As I enjoyed a cup of tea in her dairy, I sensed there was something different about Nicole. I saw customers, and children from the nearby Arahoe School, greet her like a friend.  She has a coffee table for those needing a moment to sit and rest from their busy lives and classrooms.  

Her business has given her a platform to engage with the surrounding community in a way that I don’t see often in a big city.
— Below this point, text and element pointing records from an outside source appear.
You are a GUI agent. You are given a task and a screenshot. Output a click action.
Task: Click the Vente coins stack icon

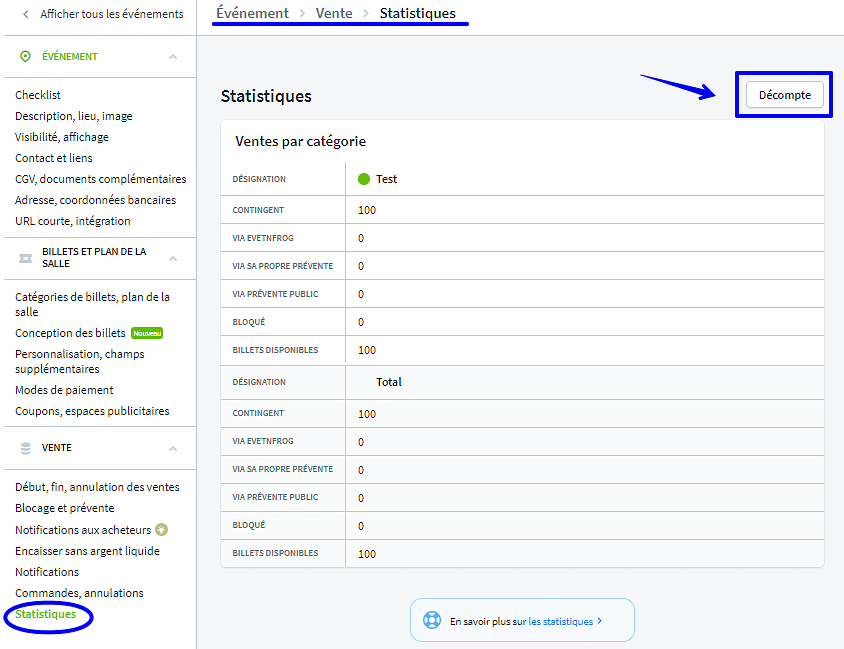coord(26,448)
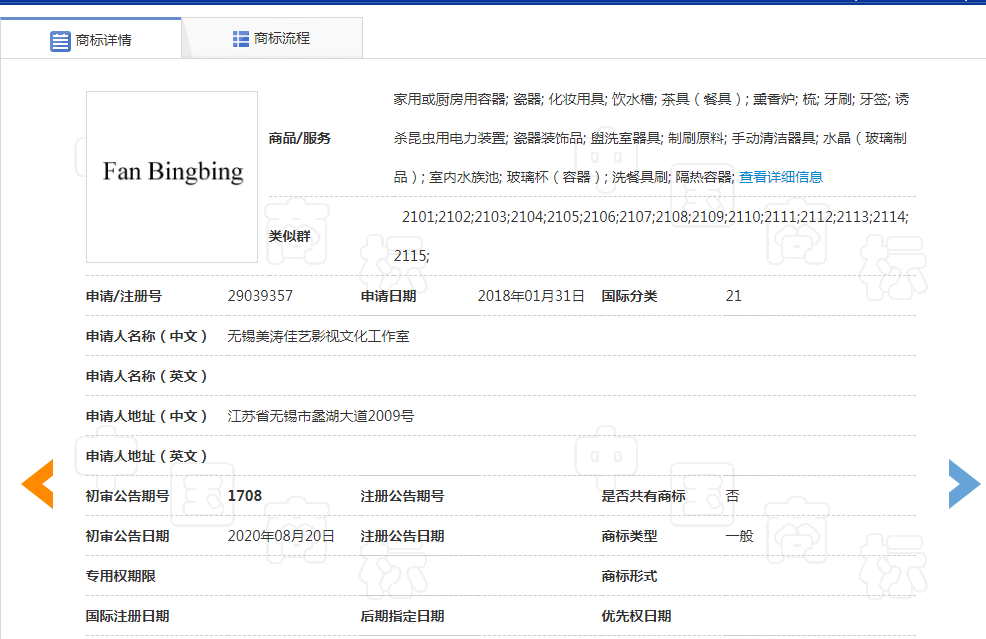This screenshot has width=986, height=639.
Task: Click the list icon on the 商标流程 tab
Action: [x=239, y=38]
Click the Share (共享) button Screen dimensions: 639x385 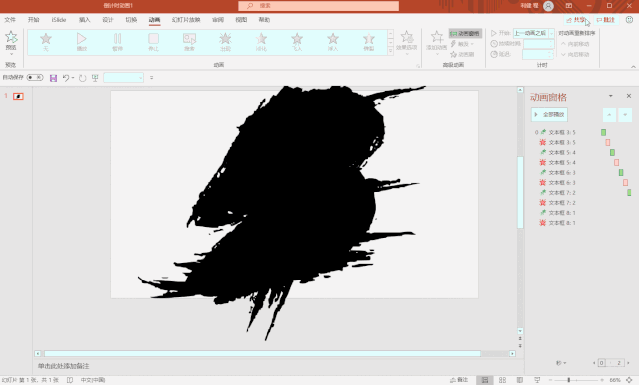pos(576,20)
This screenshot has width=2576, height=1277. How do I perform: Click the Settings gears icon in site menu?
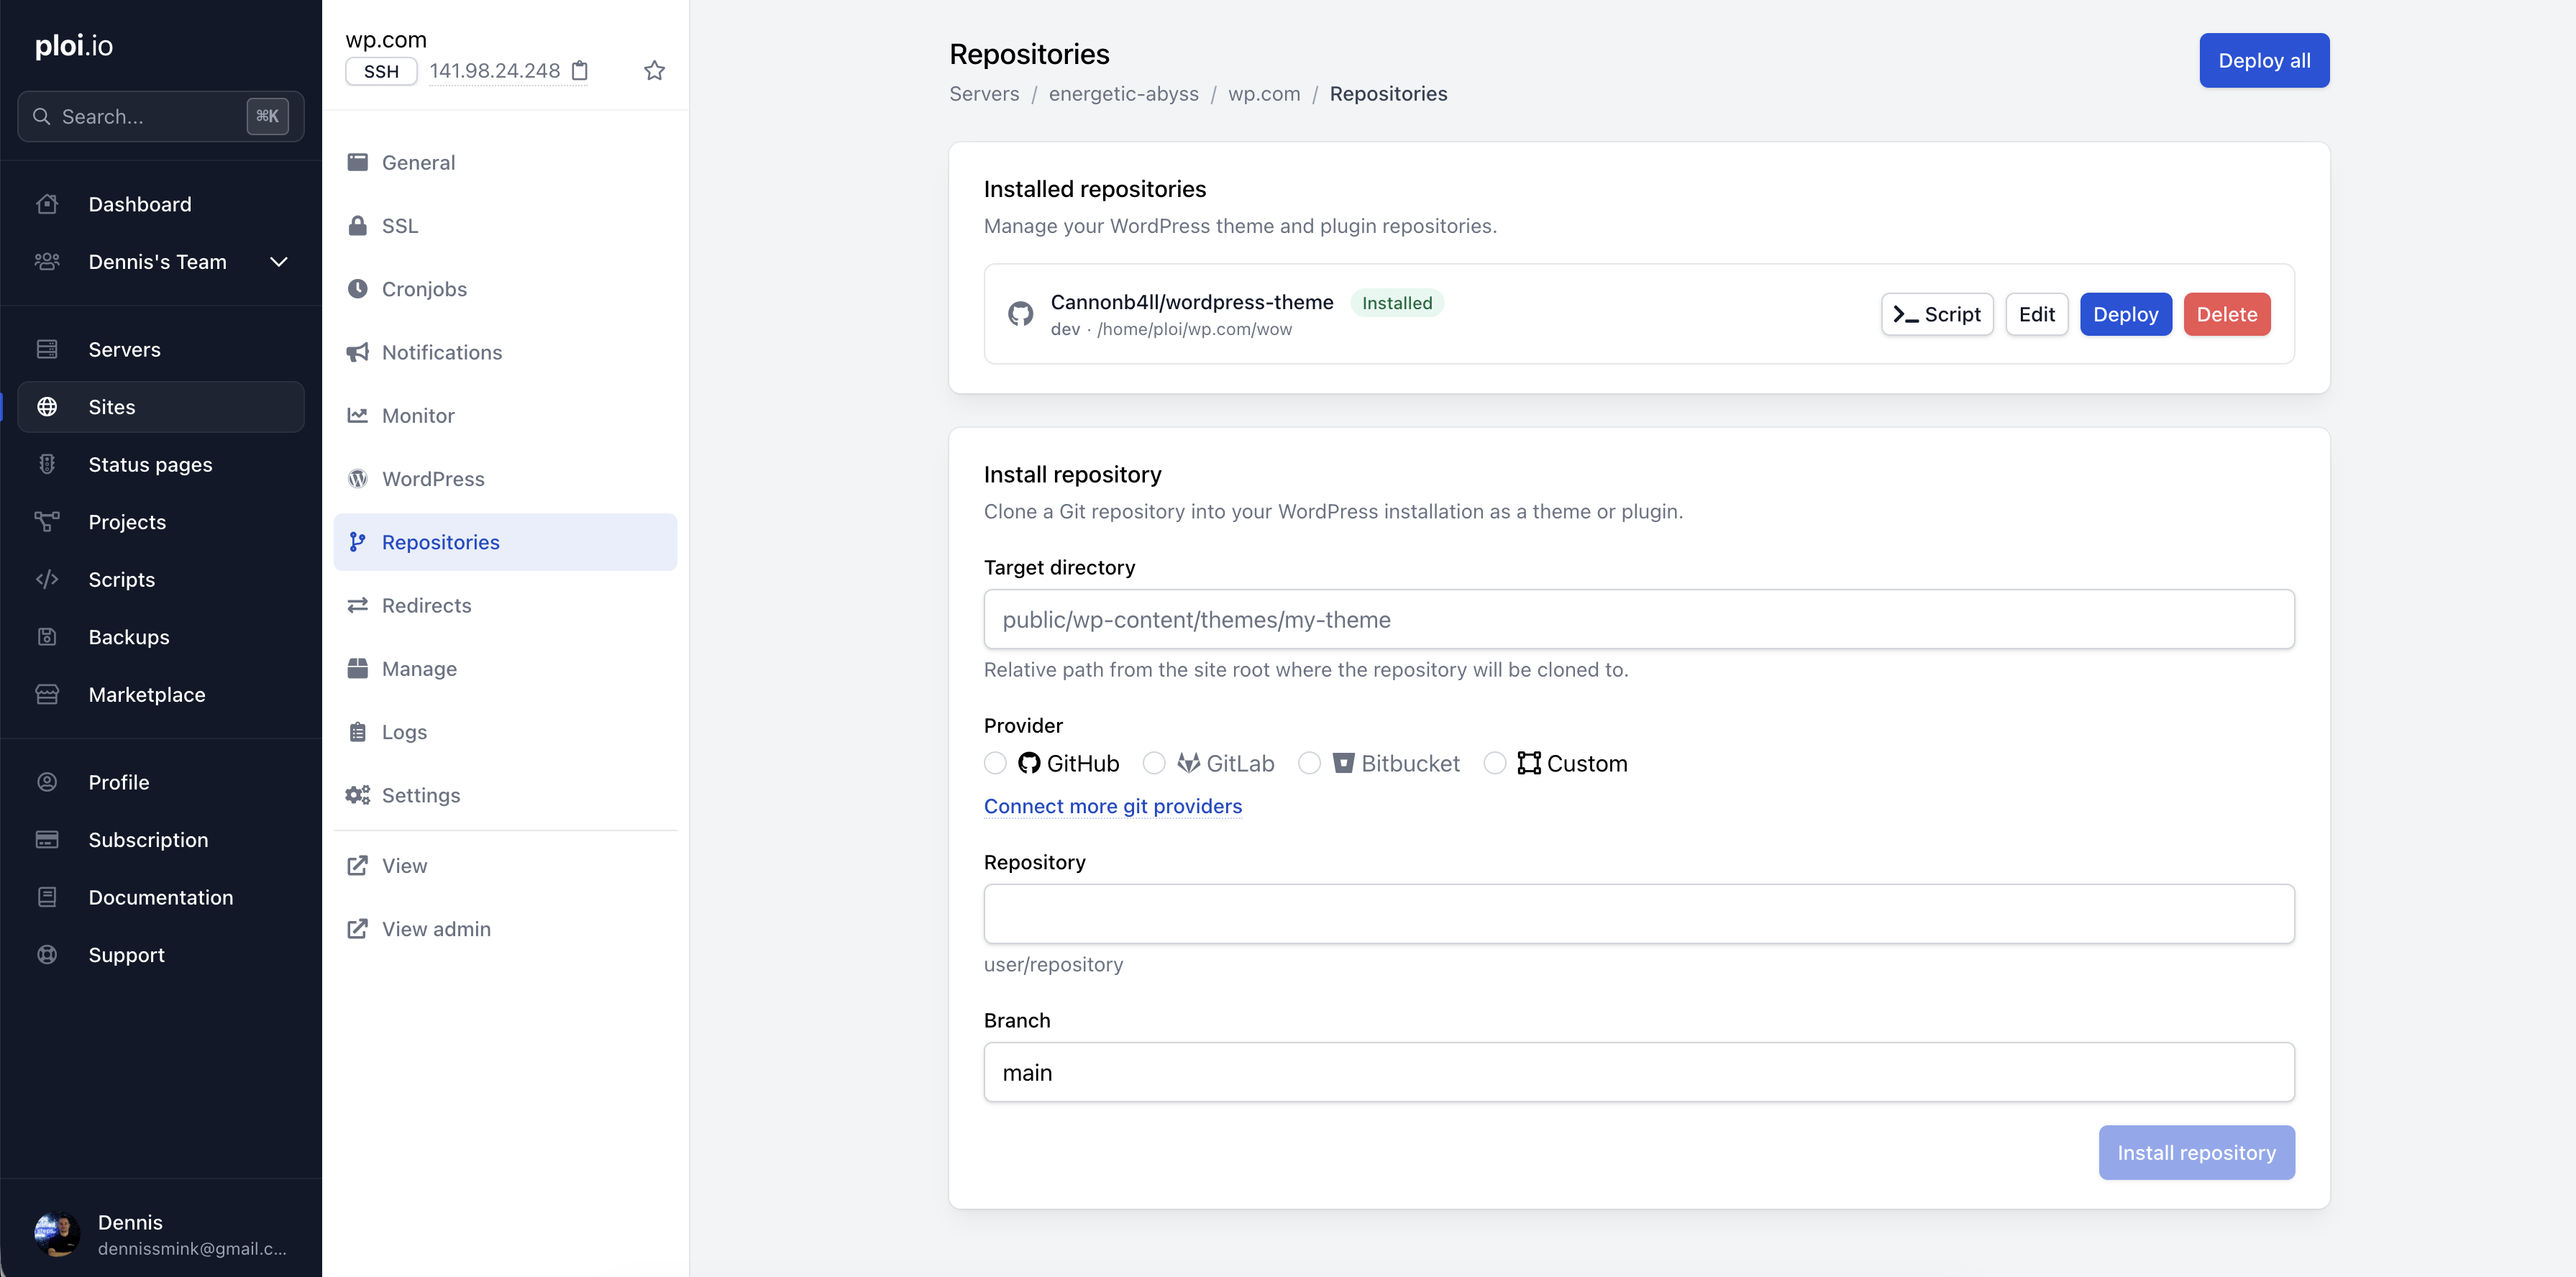[357, 795]
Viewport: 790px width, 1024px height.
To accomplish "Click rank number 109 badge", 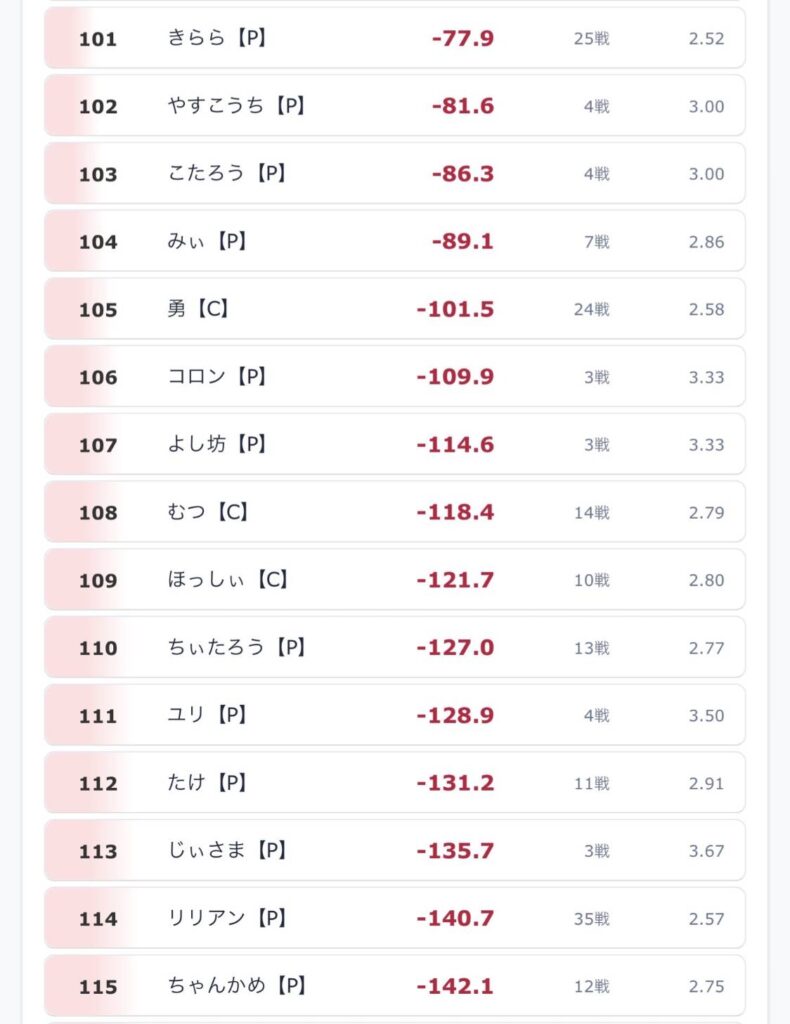I will click(98, 580).
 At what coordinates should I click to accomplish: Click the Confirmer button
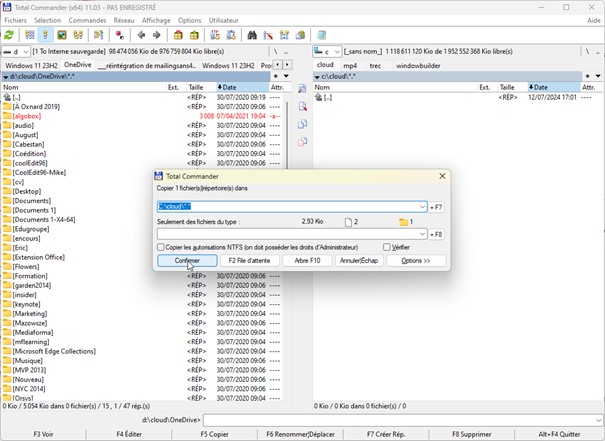pos(187,261)
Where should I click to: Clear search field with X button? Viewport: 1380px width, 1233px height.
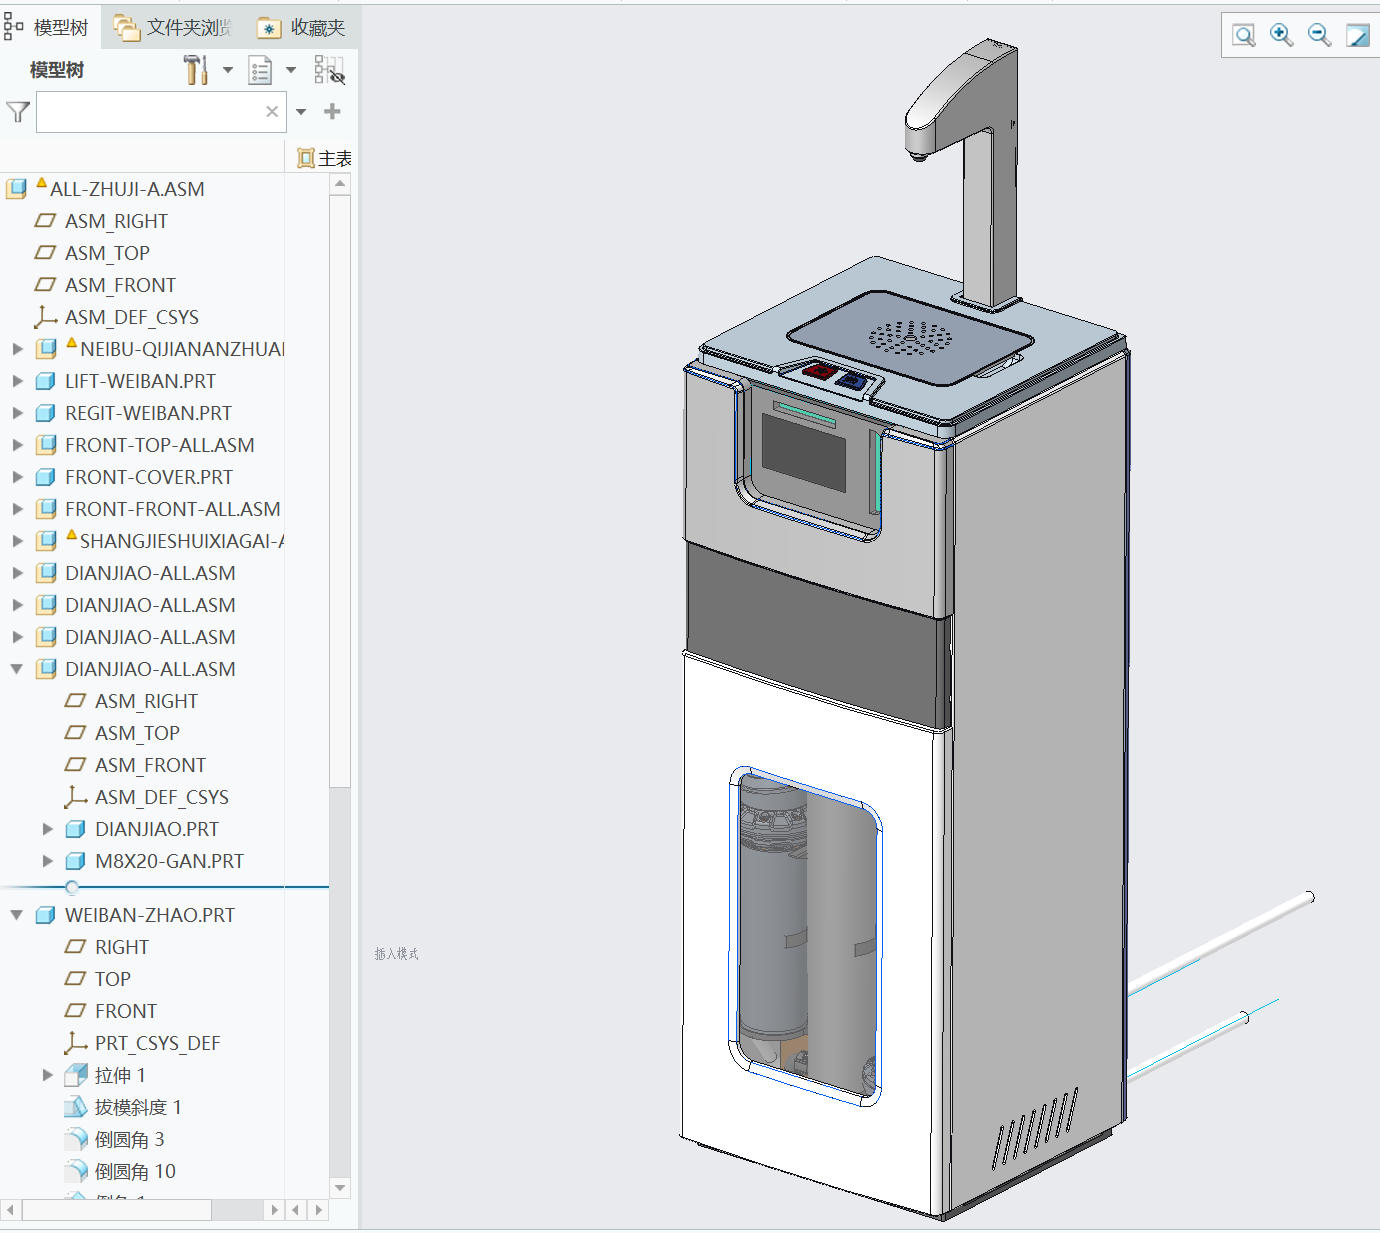click(272, 112)
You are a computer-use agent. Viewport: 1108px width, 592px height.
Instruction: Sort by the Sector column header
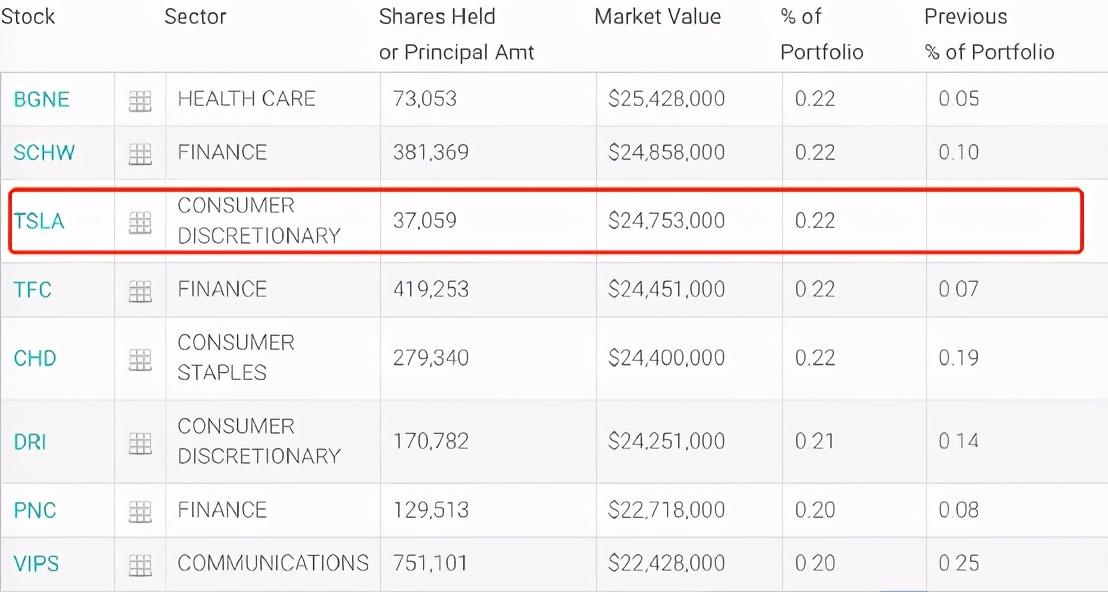point(195,17)
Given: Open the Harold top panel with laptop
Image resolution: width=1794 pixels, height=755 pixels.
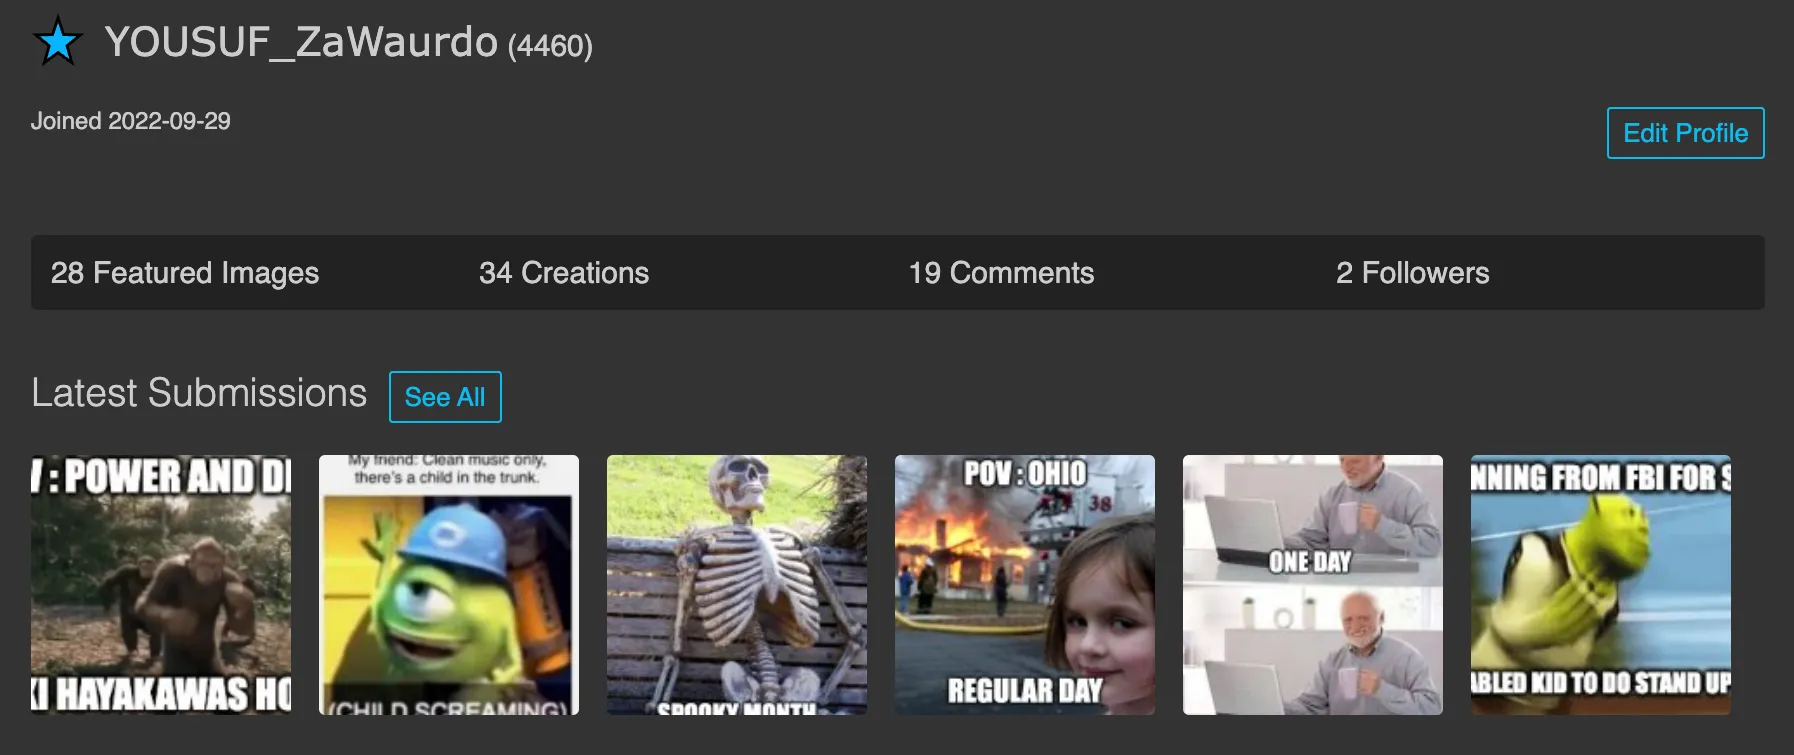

Nicole knows more secrets than a hairdresser, and she is not telling.  She works long hours, but was happy to donate her recipe and time to our project.

Her advice to new immigrants is to be careful.   When you are trying to make a new life, it is not easy.  When money is short it is tempting to make wrong decisions, leaving you vulnerable to be taken advantage of. 

On the whole, however, she finds the majority of Kiwis are warm hearted and happy to help.  She loves the people here, even though we sometimes frustrate her with our lack of planning.  I too think Kiwis could learn a lot from German efficiency.

Nicole particularly loves Māori and their culture.  The title of ‘Aunty”, from children she isn’t related to, warms her heart. 

I think there will always be a place here, for someone like Aunty Nicole.  There certainly is a place for her six-layer salad as well.  Try it, it is delicious.

Written by Jann Ross

The recipe

Sechs Lagen Salat

(45 minutes to prepare, make the day before serving)


1 large finely sliced Leek (or 2 small)

4 grated apples (Braeburn or Granny Smith)

Crushed pineapple (439g tin)

200g finely diced ham

100 g grated cheese (Edam works well)

6 hard-boiled eggs (sliced or quartered)

2 teaspoons mayonnaise


Layer the ingredients into a large, see through, glass bowl. 

Start with leek, followed by apple, then pineapple (save the juice).  Cover apple quickly to prevent browning.

Layer on ham. 

Cover top completely with grated cheese.

Decorate with egg.

Mix pineapple juice with mayonnaise, and dress the salad.

Keep covered overnight in the fridge, to soften the leek.

Mix salad layers together, just before serving.